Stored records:
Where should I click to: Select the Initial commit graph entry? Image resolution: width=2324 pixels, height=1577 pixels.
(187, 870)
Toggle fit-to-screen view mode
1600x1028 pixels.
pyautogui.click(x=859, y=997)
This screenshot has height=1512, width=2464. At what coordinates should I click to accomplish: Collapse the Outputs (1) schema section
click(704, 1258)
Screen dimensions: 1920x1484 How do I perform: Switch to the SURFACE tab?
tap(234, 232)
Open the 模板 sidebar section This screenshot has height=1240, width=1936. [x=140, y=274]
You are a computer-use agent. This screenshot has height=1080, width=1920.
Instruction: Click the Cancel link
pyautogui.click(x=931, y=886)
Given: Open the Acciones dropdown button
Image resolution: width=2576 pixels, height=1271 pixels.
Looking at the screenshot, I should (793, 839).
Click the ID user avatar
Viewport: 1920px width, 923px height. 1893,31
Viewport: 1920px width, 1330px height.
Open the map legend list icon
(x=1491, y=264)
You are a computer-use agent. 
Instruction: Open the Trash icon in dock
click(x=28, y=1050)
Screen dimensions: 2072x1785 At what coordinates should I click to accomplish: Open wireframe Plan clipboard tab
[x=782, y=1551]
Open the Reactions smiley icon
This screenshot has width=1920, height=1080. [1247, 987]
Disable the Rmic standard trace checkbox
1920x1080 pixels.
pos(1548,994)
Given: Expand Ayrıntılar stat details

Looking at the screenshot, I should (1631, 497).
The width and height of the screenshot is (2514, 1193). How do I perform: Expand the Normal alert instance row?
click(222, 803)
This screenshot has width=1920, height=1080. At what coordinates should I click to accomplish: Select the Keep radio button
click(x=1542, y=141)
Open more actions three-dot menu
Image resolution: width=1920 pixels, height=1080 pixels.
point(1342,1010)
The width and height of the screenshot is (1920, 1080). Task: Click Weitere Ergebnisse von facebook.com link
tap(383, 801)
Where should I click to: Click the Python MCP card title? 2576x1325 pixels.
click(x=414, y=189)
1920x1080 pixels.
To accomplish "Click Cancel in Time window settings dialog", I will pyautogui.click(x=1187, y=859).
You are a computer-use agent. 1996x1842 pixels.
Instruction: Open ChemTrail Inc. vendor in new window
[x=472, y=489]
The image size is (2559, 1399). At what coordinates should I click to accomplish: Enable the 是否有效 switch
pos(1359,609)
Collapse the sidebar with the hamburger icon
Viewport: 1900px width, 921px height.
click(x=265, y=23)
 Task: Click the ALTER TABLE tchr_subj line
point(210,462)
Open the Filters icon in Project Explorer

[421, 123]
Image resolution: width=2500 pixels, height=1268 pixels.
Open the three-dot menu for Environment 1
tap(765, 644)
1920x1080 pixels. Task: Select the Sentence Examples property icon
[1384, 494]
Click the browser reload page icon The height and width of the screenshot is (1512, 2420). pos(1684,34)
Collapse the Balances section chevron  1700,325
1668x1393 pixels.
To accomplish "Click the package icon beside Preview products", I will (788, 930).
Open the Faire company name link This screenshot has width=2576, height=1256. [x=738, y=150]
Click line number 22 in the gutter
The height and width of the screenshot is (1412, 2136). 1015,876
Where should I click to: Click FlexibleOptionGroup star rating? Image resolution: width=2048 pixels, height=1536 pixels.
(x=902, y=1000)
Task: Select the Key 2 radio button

ACTIVITY: Count the lines above holding "agent". Give only the number.

FINISHED EXERCISE: 3